HOW TO COMPLETE THIS TASK: Your answer must be an exact copy of the listing below.

SOURCE RECORDS:
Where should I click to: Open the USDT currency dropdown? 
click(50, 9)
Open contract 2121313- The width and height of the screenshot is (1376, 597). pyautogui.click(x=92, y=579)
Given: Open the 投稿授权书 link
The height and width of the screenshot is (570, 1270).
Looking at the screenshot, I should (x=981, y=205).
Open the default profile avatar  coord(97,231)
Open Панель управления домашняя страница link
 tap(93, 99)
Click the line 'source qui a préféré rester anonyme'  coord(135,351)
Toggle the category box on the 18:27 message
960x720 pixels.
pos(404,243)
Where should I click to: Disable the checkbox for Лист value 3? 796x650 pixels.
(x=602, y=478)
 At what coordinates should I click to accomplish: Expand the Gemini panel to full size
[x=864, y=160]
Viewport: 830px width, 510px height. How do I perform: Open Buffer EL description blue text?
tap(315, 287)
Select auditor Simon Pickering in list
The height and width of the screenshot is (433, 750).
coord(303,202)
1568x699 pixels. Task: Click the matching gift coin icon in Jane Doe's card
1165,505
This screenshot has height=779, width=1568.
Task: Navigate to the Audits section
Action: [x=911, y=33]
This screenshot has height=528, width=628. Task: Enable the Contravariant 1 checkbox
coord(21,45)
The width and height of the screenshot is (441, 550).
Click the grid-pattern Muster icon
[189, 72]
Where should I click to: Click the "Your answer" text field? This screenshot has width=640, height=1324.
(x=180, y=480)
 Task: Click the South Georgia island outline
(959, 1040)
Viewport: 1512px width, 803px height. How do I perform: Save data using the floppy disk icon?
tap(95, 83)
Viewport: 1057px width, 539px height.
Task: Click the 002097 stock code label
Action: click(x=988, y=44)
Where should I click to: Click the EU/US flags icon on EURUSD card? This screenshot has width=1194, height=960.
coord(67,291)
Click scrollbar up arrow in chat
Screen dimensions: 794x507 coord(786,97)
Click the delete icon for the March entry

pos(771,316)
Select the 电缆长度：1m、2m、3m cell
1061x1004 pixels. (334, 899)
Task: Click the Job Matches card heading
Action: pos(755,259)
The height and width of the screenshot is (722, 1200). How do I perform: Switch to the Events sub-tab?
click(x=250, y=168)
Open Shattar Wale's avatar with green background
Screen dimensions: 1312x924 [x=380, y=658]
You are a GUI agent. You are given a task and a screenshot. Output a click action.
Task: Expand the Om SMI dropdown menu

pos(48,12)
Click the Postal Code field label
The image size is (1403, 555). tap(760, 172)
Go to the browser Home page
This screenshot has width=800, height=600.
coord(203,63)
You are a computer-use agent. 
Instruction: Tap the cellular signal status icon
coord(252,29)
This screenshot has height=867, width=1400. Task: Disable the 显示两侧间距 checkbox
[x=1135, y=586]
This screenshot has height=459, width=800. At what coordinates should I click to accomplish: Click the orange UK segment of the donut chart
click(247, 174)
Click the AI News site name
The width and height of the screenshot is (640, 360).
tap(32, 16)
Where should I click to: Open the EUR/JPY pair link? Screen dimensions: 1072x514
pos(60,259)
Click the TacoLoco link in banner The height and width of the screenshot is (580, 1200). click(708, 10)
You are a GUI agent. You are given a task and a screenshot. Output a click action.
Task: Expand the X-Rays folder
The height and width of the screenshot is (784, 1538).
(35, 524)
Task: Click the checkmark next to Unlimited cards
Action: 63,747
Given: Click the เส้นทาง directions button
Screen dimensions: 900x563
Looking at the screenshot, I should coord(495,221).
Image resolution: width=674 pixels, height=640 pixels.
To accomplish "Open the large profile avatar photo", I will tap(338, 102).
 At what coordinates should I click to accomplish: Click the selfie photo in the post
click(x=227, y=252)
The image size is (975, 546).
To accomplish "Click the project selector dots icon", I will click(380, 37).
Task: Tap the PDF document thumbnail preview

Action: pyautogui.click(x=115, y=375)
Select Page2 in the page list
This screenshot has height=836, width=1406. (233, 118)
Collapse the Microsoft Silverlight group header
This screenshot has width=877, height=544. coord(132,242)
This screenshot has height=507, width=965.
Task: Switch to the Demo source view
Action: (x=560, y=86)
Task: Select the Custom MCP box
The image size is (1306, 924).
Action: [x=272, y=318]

EXERCISE RESPONSE:
Where should I click to: Open the USDT currency dropdown? 
click(50, 9)
Open contract 2121313- The width and height of the screenshot is (1376, 597). pyautogui.click(x=92, y=579)
Given: Open the 投稿授权书 link
The height and width of the screenshot is (570, 1270).
Looking at the screenshot, I should (x=981, y=205).
Open the default profile avatar  coord(97,231)
Open Панель управления домашняя страница link
 tap(93, 99)
Click the line 'source qui a préféré rester anonyme'  coord(135,351)
Toggle the category box on the 18:27 message
960x720 pixels.
pos(404,243)
Where should I click to: Disable the checkbox for Лист value 3? 796x650 pixels.
(x=602, y=478)
 At what coordinates should I click to accomplish: Expand the Gemini panel to full size
[x=864, y=160]
Viewport: 830px width, 510px height. How do I perform: Open Buffer EL description blue text?
tap(315, 287)
Select auditor Simon Pickering in list
The height and width of the screenshot is (433, 750).
coord(303,202)
1568x699 pixels. Task: Click the matching gift coin icon in Jane Doe's card
1165,505
This screenshot has height=779, width=1568.
Task: Navigate to the Audits section
Action: [x=911, y=33]
This screenshot has height=528, width=628. Task: Enable the Contravariant 1 checkbox
coord(21,45)
The width and height of the screenshot is (441, 550).
Click the grid-pattern Muster icon
[189, 72]
Where should I click to: Click the "Your answer" text field? This screenshot has width=640, height=1324.
(x=180, y=480)
 Task: Click the South Georgia island outline
(959, 1040)
Viewport: 1512px width, 803px height. How do I perform: Save data using the floppy disk icon?
tap(95, 83)
Viewport: 1057px width, 539px height.
Task: Click the 002097 stock code label
Action: click(x=988, y=44)
Where should I click to: Click the EU/US flags icon on EURUSD card? This screenshot has width=1194, height=960.
coord(67,291)
Click scrollbar up arrow in chat
Screen dimensions: 794x507 coord(786,97)
Click the delete icon for the March entry

pos(771,316)
Select the 电缆长度：1m、2m、3m cell
1061x1004 pixels. (334, 899)
Task: Click the Job Matches card heading
Action: pos(755,259)
The height and width of the screenshot is (722, 1200). How do I perform: Switch to the Events sub-tab?
click(x=250, y=168)
Open Shattar Wale's avatar with green background
Screen dimensions: 1312x924 [x=380, y=658]
You are a GUI agent. You are given a task and a screenshot. Output a click action.
Task: Expand the Om SMI dropdown menu

pos(48,12)
Click the Postal Code field label
The image size is (1403, 555). tap(760, 172)
Go to the browser Home page
This screenshot has width=800, height=600.
coord(203,63)
You are a computer-use agent. 
Instruction: Tap the cellular signal status icon
coord(252,29)
This screenshot has height=867, width=1400. Task: Disable the 显示两侧间距 checkbox
[x=1135, y=586]
This screenshot has height=459, width=800. At what coordinates should I click to accomplish: Click the orange UK segment of the donut chart
click(247, 174)
Click the AI News site name
The width and height of the screenshot is (640, 360).
tap(32, 16)
Where should I click to: Open the EUR/JPY pair link? Screen dimensions: 1072x514
pos(60,259)
Click the TacoLoco link in banner The height and width of the screenshot is (580, 1200). click(708, 10)
You are a GUI agent. You are given a task and a screenshot. Output a click action.
Task: Expand the X-Rays folder
The height and width of the screenshot is (784, 1538).
(35, 524)
Task: Click the checkmark next to Unlimited cards
Action: 63,747
Given: Click the เส้นทาง directions button
Screen dimensions: 900x563
Looking at the screenshot, I should coord(495,221).
Image resolution: width=674 pixels, height=640 pixels.
To accomplish "Open the large profile avatar photo", I will tap(338, 102).
 At what coordinates should I click to accomplish: Click the selfie photo in the post
click(x=227, y=252)
The image size is (975, 546).
To accomplish "Click the project selector dots icon", I will click(380, 37).
Task: Tap the PDF document thumbnail preview

Action: pyautogui.click(x=115, y=375)
Select Page2 in the page list
This screenshot has height=836, width=1406. (233, 118)
Collapse the Microsoft Silverlight group header
This screenshot has width=877, height=544. coord(132,242)
This screenshot has height=507, width=965.
Task: Switch to the Demo source view
Action: (x=560, y=86)
Task: Select the Custom MCP box
The image size is (1306, 924).
Action: [x=272, y=318]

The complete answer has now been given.